The bulk of the rally came in the last half hour of the trading day and, analysts said, was likely due to news south of the border that the Obama administration was working on a program to subsidize mortgage payments for troubled homeowners. [ID:nN12553515]
"The late surge in the TSX is directly attributable to the late surge in U.S. stocks," said Elvis Picardo, analyst and strategist at Global Securities in Vancouver.
"The housing situation in the U.S. is at the epicenter of this mess so any direct relief would be positive for the markets."
The S&P/TSX composite index .GSPTSE was up 40.89 points, or 0.47 percent, at 8,778.78, with seven of its 10 main groups higher.
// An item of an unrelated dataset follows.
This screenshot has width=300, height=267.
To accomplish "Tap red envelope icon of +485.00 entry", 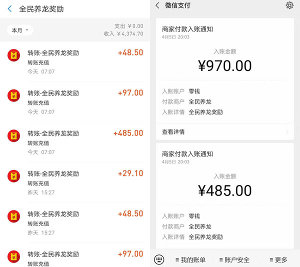I will click(14, 136).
The higher close breaks a two-day streak in negative territory.
The materials sector rose 1.3 percent, helped higher by rising gold, while the telecom sector also provided support, up 2.6 percent.
Among heavily-weighted stocks on the upside were Research in Motion RIM.TO, up 5.1 percent at C$63.05, and Telus Corp (T.TO), up 4.6 percent at C$35.04. Barrick Gold rose 1.3 percent to C$48.53.
It was a see-saw session for the index, with the index dropping as low as 1.7 percent at one point and hovering in negative territory for most of the day.
Financials trimmed losses but still ended down 0.8 percent, while the energy sector was down 0.2 percent.
Major issues on the downside included Manulife Financial (MFC.TO), off 6 percent at C$18.20. However, Sun Life Financial SLF.TO ended the day up 0.7 percent at C$23.15.
The two big insurers saw their quarterly results battered by ailing capital markets, writedowns and the need to shore up reserves. [ID:nN12444909]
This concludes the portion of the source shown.